Challenge level: Very high
Data ownership and rights. The benefits and resultant growth of IIoT will not be realized without making good use of the data exhaust blowing off connected machines. As more systems come online, the network effects of community participation come into effect and will create step-changes in new insights and value. But how is this data to be shared, and with whom? Who actually owns it all? Product manufacturers will surely want to own some of the data flowing from their machines, but the customer will likely have some rights to it as well. These are thorny issues that are not easy to answer and will require regulatory intervention in a number of scenarios. Currently, connected machine manufacturers are addressing these issues on a customer-by-customer basis – some customers care ‘a lot’ about retaining ownership of their data, others will give up some ownership to improve their processes.
Challenge level: High
Security. The absolute best excuse to remain on the IoT sidelines is the very real threat of security risk and exposure.
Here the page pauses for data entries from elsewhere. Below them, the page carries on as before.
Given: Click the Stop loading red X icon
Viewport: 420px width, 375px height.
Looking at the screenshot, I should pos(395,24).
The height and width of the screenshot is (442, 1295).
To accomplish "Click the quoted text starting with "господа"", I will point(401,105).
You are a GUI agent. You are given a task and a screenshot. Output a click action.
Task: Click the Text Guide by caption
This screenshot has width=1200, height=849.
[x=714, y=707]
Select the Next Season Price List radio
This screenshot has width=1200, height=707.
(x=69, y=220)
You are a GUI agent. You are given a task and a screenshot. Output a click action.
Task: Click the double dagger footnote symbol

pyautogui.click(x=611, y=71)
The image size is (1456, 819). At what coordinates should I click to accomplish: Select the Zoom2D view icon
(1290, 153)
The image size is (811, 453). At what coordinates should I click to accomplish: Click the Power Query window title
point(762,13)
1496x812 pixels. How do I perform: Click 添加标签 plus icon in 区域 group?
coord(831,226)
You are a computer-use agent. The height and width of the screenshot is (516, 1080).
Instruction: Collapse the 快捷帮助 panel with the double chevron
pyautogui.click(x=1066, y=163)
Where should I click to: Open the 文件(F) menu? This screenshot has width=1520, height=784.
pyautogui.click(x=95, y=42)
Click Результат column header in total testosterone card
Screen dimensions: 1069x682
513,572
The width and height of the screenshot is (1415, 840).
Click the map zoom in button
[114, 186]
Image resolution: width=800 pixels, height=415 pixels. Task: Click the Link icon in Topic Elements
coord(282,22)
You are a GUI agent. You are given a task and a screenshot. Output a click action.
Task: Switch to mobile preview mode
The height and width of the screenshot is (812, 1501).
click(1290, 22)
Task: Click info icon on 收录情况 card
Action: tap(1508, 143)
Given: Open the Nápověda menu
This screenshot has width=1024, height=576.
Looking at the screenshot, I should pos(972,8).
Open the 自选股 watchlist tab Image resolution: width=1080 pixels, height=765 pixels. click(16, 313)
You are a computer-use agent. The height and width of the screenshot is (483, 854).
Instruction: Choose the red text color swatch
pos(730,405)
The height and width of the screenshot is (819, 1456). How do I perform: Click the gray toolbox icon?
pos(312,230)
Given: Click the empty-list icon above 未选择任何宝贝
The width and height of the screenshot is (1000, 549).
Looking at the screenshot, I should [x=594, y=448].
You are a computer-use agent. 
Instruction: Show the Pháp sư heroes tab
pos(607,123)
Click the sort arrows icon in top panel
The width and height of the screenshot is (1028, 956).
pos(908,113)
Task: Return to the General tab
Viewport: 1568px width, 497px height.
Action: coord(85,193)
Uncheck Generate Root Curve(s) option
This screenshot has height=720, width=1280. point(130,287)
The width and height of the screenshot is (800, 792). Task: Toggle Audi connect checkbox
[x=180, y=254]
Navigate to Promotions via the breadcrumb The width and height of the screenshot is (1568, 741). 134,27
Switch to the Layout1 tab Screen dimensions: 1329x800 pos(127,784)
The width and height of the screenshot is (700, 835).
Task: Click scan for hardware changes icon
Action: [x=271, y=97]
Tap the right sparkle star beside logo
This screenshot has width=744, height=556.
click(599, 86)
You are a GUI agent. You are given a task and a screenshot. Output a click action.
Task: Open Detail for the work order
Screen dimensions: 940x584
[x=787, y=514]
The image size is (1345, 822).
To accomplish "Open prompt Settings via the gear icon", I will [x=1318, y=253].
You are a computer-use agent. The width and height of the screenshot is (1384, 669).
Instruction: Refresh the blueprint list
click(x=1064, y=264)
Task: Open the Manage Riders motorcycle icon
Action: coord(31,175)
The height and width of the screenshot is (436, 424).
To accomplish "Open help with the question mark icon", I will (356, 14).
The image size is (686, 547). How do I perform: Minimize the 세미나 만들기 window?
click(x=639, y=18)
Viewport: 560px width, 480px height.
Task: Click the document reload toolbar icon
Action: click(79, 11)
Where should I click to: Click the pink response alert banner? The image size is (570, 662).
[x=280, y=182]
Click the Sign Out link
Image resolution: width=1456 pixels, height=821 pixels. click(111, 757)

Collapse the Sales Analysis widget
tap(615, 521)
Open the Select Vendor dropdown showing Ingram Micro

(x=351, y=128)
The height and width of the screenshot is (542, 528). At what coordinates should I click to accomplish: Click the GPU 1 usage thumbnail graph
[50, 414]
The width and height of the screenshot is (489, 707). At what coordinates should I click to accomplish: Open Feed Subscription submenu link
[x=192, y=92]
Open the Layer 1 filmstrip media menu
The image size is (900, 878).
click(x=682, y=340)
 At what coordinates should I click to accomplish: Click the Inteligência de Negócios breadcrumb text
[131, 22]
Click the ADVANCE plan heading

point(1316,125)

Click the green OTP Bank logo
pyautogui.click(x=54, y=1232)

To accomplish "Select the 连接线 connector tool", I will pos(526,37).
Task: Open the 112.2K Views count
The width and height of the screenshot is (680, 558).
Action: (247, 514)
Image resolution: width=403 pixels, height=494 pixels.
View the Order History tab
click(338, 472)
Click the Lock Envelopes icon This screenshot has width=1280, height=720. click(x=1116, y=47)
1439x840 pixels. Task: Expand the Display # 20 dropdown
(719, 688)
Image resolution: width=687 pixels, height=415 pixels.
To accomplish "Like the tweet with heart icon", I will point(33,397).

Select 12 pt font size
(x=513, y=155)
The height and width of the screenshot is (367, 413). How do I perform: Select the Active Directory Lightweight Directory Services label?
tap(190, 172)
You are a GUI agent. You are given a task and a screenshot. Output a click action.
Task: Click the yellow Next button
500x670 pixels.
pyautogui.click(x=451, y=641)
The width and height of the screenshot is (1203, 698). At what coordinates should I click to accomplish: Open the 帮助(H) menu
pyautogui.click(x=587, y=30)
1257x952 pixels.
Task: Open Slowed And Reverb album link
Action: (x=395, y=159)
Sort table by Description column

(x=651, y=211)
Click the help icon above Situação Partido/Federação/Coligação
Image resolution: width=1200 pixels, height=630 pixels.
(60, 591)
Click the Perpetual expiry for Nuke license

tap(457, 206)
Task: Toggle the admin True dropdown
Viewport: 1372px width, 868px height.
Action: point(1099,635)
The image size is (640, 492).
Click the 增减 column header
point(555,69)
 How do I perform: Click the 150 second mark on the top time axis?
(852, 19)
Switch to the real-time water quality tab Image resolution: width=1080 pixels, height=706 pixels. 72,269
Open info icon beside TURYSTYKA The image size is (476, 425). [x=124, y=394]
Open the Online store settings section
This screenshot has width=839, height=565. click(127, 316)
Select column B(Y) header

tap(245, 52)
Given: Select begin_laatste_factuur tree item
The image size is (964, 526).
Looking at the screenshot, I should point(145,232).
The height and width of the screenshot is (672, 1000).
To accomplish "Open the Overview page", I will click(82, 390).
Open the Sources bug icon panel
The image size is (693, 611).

The attack surface expands exponentially for IT security leadership with the explosion of connected machines. Every IP-addressable physical asset will become a potential attack target or point of ingress for hackers. Organizations in industrial control, manufacturing, IoT and other similar verticals have been worried about attacks against their purpose-built systems for some time. The highly publicized Target data breach was widely rumored to have emanated from the company’s connected HVAC system. CEOs and CIOs are rightfully concerned with opening their firms’ reputations and brands to known and unknown threats – with IIoT, there are plenty of both to worry about.
Challenge level: High
Lack of skills. There are currently over three million unfilled manufacturing jobs in the US. As a nation, the US needs to re-educate future computer science and engineering graduates that there are plenty of hard IT challenges to be solved in the fields of manufacturing operations. The repatriation of the manufacturing sector to the US has been fueled by a number of factors, including cheap energy and better tax advantages. This trend will only be slowed if highly skilled data scientists and IT specialists cannot be attracted by exciting business challenges and the opportunity to apply the latest and greatest technologies to revitalize the domestic manufacturing sector. This shortage of skills opens opportunities for suppliers to lend their own expertise either directly or ‘as a service.’